Mayra had never seen Gavin’s eyes so full of fear and pain. “But what if that doesn’t happen?” she offered weakly.

“You mean if things get better? If we discover a solution? Then we try again but we plan for it this time. We start on the right path, get married, finish school, put some money aside for a college fund, build a line of credit, buy a house for our new family.”

“You want to get married?”

Gavin slid off the couch onto the carpet on one knee, dug into his pocket, produced his set of keys and systematically began removing keys from the keyring one at a time. “I’ve been mulling this over in my head since all this craziness began and the only thing I’m certain about is no matter what lies in store for us, I want to face it together with you.”

“Gavin—”

“I haven’t had the chance to pick up a ring, so this will have to do,” Gavin held up the empty keyring between his thumb and forefinger. “Mayra Critchlow, will you marry me?”

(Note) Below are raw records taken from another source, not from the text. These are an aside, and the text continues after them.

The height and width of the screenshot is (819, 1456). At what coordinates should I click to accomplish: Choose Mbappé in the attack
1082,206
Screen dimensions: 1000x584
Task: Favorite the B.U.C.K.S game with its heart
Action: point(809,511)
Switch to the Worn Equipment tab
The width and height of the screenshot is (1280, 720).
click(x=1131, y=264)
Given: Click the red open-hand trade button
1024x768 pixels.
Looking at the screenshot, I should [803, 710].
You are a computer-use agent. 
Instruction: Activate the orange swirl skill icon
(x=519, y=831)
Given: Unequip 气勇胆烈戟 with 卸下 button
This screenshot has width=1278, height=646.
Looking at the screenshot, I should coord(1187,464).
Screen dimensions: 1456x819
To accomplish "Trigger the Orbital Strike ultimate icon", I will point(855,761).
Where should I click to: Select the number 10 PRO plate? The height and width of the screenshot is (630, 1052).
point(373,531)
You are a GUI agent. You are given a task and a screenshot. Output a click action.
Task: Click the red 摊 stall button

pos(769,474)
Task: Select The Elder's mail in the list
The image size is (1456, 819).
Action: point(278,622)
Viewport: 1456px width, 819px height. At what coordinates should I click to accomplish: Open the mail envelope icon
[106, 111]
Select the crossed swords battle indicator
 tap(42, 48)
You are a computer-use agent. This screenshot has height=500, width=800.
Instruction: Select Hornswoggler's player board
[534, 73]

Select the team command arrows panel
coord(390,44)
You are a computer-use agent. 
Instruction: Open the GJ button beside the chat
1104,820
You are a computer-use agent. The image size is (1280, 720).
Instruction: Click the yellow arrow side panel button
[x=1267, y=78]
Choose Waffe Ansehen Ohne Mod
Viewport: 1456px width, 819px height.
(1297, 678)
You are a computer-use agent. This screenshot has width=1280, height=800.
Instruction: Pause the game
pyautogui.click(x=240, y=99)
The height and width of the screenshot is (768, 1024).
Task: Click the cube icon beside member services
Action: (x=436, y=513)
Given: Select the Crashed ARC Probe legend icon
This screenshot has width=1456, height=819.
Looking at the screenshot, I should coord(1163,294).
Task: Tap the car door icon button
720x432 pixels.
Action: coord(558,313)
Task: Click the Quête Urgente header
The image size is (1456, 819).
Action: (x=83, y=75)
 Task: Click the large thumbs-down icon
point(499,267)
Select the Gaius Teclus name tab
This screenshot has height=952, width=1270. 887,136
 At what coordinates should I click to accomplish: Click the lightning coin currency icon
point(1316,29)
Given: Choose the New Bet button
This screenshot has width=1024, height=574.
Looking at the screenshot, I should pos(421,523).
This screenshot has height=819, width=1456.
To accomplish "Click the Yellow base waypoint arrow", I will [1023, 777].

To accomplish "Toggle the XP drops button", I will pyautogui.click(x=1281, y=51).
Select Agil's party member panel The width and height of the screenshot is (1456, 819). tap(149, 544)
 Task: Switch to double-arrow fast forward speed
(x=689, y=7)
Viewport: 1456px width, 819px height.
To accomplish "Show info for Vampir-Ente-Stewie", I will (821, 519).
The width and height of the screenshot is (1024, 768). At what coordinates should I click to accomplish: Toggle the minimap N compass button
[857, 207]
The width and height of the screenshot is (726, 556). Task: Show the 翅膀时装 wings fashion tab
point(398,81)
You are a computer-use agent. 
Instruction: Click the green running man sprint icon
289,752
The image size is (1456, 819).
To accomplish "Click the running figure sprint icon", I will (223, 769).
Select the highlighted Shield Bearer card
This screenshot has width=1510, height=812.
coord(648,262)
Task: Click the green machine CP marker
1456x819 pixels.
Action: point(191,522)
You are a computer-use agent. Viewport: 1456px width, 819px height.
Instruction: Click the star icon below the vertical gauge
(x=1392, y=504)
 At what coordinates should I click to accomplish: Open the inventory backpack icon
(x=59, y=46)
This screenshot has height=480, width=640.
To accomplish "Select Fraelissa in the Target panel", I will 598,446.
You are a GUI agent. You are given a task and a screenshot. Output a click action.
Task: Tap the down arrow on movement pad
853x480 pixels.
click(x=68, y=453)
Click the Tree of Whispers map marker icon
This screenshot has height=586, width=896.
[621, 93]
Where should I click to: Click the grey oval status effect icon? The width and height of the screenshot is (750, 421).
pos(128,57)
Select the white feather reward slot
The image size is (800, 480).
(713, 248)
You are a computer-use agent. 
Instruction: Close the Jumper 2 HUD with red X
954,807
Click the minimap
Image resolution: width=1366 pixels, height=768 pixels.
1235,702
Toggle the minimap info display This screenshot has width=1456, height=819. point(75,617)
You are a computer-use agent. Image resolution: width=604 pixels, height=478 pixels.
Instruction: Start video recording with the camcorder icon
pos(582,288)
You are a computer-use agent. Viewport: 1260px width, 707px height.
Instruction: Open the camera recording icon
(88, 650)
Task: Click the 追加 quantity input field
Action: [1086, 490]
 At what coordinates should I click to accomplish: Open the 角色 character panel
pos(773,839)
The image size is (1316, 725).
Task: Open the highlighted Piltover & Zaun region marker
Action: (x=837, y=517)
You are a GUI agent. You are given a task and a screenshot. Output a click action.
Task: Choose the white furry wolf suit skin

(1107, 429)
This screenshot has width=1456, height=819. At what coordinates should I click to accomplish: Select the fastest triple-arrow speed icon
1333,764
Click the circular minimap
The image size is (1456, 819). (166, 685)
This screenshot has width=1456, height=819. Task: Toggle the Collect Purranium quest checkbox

Mayra looked down at the carpet, trying to work out how to sort through all the thoughts buzzing in her head. “I-I don’t know,” she muttered.

Gavin gently place his hand beneath Mayra’s chin and brought her head up until she met his gaze. Was it her imagination or was there a light shining in his eyes, eyes now moist with tears?

“If you make an honest man of me, we can start again and get it all right this time around,” Gavin said. “I’ll be the man you need me to be. I’ll be the husband that will make you proud, I swear.”